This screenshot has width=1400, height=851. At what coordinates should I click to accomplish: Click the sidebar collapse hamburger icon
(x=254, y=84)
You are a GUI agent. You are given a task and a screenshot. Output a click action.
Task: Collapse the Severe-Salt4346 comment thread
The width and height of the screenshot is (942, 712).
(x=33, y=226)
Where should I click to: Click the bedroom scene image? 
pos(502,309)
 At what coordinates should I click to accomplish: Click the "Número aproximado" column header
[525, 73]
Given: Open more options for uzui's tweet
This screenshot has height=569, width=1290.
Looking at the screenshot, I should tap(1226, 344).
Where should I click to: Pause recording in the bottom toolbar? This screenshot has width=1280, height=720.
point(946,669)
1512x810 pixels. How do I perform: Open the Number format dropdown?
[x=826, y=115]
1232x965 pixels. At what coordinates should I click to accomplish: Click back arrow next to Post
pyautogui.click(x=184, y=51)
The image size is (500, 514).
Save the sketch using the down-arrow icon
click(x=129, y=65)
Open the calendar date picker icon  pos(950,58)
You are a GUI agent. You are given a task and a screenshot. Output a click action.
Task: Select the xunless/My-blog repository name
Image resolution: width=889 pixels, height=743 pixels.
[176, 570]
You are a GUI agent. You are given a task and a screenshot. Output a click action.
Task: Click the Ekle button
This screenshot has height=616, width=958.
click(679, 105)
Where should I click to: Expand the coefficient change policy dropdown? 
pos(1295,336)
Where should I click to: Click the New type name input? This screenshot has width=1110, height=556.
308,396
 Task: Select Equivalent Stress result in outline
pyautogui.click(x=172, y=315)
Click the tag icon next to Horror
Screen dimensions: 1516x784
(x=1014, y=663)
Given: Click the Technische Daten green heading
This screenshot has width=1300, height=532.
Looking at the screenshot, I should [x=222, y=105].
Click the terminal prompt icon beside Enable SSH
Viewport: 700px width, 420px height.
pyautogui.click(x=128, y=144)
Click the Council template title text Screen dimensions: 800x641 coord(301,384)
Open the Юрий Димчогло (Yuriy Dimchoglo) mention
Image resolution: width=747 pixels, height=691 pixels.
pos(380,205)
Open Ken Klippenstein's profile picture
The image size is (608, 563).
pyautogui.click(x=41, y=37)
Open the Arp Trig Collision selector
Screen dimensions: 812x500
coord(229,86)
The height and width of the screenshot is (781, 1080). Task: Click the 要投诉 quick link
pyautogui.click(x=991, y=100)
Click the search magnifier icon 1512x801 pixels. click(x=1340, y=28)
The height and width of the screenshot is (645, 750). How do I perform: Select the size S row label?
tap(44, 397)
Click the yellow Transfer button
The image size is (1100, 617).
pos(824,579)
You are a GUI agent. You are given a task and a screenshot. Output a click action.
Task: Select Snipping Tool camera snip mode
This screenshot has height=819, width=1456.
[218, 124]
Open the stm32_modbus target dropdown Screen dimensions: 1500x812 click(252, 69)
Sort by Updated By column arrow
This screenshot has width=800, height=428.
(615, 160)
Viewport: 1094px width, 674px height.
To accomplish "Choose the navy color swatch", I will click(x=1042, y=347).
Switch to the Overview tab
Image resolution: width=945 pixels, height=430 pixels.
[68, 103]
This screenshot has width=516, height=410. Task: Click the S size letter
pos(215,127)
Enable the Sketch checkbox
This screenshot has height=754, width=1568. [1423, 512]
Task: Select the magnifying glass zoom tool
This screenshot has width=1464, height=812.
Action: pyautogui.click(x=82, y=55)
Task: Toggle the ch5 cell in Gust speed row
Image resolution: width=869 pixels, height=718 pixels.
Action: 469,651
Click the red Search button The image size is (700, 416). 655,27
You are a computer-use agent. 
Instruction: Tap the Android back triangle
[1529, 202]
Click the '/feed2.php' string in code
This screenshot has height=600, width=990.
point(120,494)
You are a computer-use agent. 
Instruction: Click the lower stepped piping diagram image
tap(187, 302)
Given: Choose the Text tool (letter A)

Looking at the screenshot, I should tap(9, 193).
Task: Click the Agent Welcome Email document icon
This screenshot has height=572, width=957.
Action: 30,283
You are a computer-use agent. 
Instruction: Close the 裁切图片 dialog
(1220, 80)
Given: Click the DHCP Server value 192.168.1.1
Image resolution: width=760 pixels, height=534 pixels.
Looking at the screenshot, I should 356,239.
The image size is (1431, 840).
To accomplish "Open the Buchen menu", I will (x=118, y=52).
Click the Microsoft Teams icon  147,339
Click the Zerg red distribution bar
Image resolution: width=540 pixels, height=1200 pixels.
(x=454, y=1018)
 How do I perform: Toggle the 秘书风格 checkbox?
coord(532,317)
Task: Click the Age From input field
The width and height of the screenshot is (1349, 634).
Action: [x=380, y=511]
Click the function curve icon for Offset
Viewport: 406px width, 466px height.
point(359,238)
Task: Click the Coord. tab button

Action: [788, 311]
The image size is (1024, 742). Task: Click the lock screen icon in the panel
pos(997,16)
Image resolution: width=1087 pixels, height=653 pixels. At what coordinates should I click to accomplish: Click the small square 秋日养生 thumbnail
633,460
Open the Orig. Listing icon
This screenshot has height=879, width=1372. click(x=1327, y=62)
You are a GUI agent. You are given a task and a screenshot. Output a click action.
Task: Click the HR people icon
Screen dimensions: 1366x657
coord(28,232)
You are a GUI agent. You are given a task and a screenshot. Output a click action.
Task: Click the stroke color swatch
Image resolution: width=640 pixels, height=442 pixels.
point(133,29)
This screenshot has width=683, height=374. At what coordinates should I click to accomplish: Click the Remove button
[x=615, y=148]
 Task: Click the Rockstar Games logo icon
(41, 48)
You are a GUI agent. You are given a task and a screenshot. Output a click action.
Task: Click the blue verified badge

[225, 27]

· · · · · · ·

Reproduce the entries above in full and exactly.

### Solution to this task
This screenshot has width=1400, height=851. At what coordinates should I click to accomplish: Click the sidebar collapse hamburger icon
(x=254, y=84)
You are a GUI agent. You are given a task and a screenshot. Output a click action.
Task: Collapse the Severe-Salt4346 comment thread
The width and height of the screenshot is (942, 712).
(x=33, y=226)
Where should I click to: Click the bedroom scene image? 
pos(502,309)
 At what coordinates should I click to accomplish: Click the "Número aproximado" column header
[525, 73]
Given: Open more options for uzui's tweet
This screenshot has height=569, width=1290.
Looking at the screenshot, I should tap(1226, 344).
Where should I click to: Pause recording in the bottom toolbar? This screenshot has width=1280, height=720.
point(946,669)
1512x810 pixels. How do I perform: Open the Number format dropdown?
[x=826, y=115]
1232x965 pixels. At what coordinates should I click to accomplish: Click back arrow next to Post
pyautogui.click(x=184, y=51)
The image size is (500, 514).
Save the sketch using the down-arrow icon
click(x=129, y=65)
Open the calendar date picker icon  pos(950,58)
You are a GUI agent. You are given a task and a screenshot. Output a click action.
Task: Select the xunless/My-blog repository name
Image resolution: width=889 pixels, height=743 pixels.
[176, 570]
You are a GUI agent. You are given a task and a screenshot. Output a click action.
Task: Click the Ekle button
This screenshot has height=616, width=958.
click(679, 105)
Where should I click to: Expand the coefficient change policy dropdown? 
pos(1295,336)
Where should I click to: Click the New type name input? This screenshot has width=1110, height=556.
308,396
 Task: Select Equivalent Stress result in outline
pyautogui.click(x=172, y=315)
Click the tag icon next to Horror
Screen dimensions: 1516x784
(x=1014, y=663)
Given: Click the Technische Daten green heading
This screenshot has width=1300, height=532.
Looking at the screenshot, I should [x=222, y=105].
Click the terminal prompt icon beside Enable SSH
Viewport: 700px width, 420px height.
pyautogui.click(x=128, y=144)
Click the Council template title text Screen dimensions: 800x641 coord(301,384)
Open the Юрий Димчогло (Yuriy Dimchoglo) mention
Image resolution: width=747 pixels, height=691 pixels.
pos(380,205)
Open Ken Klippenstein's profile picture
The image size is (608, 563).
pyautogui.click(x=41, y=37)
Open the Arp Trig Collision selector
Screen dimensions: 812x500
coord(229,86)
The height and width of the screenshot is (781, 1080). Task: Click the 要投诉 quick link
pyautogui.click(x=991, y=100)
Click the search magnifier icon 1512x801 pixels. click(x=1340, y=28)
The height and width of the screenshot is (645, 750). How do I perform: Select the size S row label?
tap(44, 397)
Click the yellow Transfer button
The image size is (1100, 617).
pos(824,579)
You are a GUI agent. You are given a task and a screenshot. Output a click action.
Task: Select Snipping Tool camera snip mode
This screenshot has height=819, width=1456.
[218, 124]
Open the stm32_modbus target dropdown Screen dimensions: 1500x812 click(252, 69)
Sort by Updated By column arrow
This screenshot has width=800, height=428.
(615, 160)
Viewport: 1094px width, 674px height.
To accomplish "Choose the navy color swatch", I will click(x=1042, y=347).
Switch to the Overview tab
Image resolution: width=945 pixels, height=430 pixels.
[68, 103]
This screenshot has width=516, height=410. Task: Click the S size letter
pos(215,127)
Enable the Sketch checkbox
This screenshot has height=754, width=1568. [1423, 512]
Task: Select the magnifying glass zoom tool
This screenshot has width=1464, height=812.
Action: pyautogui.click(x=82, y=55)
Task: Toggle the ch5 cell in Gust speed row
Image resolution: width=869 pixels, height=718 pixels.
Action: 469,651
Click the red Search button The image size is (700, 416). 655,27
You are a computer-use agent. 
Instruction: Tap the Android back triangle
[1529, 202]
Click the '/feed2.php' string in code
This screenshot has height=600, width=990.
point(120,494)
You are a computer-use agent. 
Instruction: Click the lower stepped piping diagram image
tap(187, 302)
Given: Choose the Text tool (letter A)

Looking at the screenshot, I should tap(9, 193).
Task: Click the Agent Welcome Email document icon
This screenshot has height=572, width=957.
Action: 30,283
You are a computer-use agent. 
Instruction: Close the 裁切图片 dialog
(1220, 80)
Given: Click the DHCP Server value 192.168.1.1
Image resolution: width=760 pixels, height=534 pixels.
Looking at the screenshot, I should 356,239.
The image size is (1431, 840).
To accomplish "Open the Buchen menu", I will (x=118, y=52).
Click the Microsoft Teams icon  147,339
Click the Zerg red distribution bar
Image resolution: width=540 pixels, height=1200 pixels.
(x=454, y=1018)
 How do I perform: Toggle the 秘书风格 checkbox?
coord(532,317)
Task: Click the Age From input field
The width and height of the screenshot is (1349, 634).
Action: [x=380, y=511]
Click the function curve icon for Offset
Viewport: 406px width, 466px height.
point(359,238)
Task: Click the Coord. tab button

Action: [788, 311]
The image size is (1024, 742). Task: Click the lock screen icon in the panel
pos(997,16)
Image resolution: width=1087 pixels, height=653 pixels. At what coordinates should I click to accomplish: Click the small square 秋日养生 thumbnail
633,460
Open the Orig. Listing icon
This screenshot has height=879, width=1372. click(x=1327, y=62)
You are a GUI agent. You are given a task and a screenshot. Output a click action.
Task: Click the HR people icon
Screen dimensions: 1366x657
coord(28,232)
You are a GUI agent. You are given a task and a screenshot. Output a click action.
Task: Click the stroke color swatch
Image resolution: width=640 pixels, height=442 pixels.
point(133,29)
This screenshot has width=683, height=374. At what coordinates should I click to accomplish: Click the Remove button
[x=615, y=148]
 Task: Click the Rockstar Games logo icon
(41, 48)
You are a GUI agent. You are given a task and a screenshot. Output a click action.
Task: Click the blue verified badge

[225, 27]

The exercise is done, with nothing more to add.